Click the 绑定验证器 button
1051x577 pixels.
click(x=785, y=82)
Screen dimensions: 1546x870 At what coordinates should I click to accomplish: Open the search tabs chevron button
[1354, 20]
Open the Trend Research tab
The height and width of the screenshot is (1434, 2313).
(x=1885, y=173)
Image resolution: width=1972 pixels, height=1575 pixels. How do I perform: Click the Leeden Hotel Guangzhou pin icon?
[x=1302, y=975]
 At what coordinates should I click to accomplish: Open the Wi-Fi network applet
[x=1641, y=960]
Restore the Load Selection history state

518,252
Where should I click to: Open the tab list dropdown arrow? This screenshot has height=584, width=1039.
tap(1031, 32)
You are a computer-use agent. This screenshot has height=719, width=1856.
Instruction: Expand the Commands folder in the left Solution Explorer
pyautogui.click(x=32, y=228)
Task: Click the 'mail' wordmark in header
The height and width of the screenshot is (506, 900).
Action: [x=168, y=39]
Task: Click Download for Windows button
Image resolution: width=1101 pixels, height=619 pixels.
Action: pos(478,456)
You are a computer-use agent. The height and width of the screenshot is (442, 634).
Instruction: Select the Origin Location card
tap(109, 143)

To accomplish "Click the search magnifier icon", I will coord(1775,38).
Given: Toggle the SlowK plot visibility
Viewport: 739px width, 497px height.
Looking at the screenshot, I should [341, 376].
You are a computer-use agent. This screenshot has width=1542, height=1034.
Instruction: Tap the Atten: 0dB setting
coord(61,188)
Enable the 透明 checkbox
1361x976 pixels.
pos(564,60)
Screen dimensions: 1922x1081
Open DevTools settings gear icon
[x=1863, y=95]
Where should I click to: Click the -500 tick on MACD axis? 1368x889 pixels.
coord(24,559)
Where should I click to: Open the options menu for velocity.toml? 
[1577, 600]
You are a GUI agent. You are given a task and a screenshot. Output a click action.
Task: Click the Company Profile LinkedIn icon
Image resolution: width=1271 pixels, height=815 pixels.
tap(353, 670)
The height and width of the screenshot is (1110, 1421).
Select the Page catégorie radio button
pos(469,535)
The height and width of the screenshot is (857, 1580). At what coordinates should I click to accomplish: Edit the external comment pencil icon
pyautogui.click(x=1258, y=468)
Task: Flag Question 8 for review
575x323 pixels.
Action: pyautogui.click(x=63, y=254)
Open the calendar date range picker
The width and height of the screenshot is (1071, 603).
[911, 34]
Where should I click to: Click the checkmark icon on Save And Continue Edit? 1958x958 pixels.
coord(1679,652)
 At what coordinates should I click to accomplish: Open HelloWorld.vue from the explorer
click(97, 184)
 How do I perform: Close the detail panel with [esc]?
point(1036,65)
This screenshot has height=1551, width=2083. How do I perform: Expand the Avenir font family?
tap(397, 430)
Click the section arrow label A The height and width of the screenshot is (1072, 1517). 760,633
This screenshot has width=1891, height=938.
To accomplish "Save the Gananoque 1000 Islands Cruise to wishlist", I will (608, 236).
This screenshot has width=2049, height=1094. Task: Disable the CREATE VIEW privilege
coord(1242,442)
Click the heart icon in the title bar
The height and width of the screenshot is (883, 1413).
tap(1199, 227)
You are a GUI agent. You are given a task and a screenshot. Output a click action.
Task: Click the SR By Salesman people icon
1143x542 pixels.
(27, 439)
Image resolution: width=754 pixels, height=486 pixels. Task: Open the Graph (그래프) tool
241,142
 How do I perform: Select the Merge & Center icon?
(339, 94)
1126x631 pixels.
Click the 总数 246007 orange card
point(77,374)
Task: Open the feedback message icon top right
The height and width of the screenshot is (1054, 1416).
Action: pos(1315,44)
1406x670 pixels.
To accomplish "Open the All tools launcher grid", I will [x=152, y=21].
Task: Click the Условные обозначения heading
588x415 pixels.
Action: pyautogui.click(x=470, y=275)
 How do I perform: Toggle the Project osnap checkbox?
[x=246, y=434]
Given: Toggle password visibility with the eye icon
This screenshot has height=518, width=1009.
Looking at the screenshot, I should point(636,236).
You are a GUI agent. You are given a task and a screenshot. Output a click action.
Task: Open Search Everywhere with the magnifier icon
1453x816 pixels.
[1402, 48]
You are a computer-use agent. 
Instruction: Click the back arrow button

□ □ □

Could you reproduce exactly the lines of the entries above, from the one with "Image resolution: width=1972" through the one with "Task: Click Download for Windows button", and nothing else?

Image resolution: width=1972 pixels, height=1575 pixels. How do I perform: Click the Leeden Hotel Guangzhou pin icon?
[x=1302, y=975]
 At what coordinates should I click to accomplish: Open the Wi-Fi network applet
[x=1641, y=960]
Restore the Load Selection history state

518,252
Where should I click to: Open the tab list dropdown arrow? This screenshot has height=584, width=1039.
tap(1031, 32)
You are a computer-use agent. This screenshot has height=719, width=1856.
Instruction: Expand the Commands folder in the left Solution Explorer
pyautogui.click(x=32, y=228)
Task: Click the 'mail' wordmark in header
The height and width of the screenshot is (506, 900).
Action: [x=168, y=39]
Task: Click Download for Windows button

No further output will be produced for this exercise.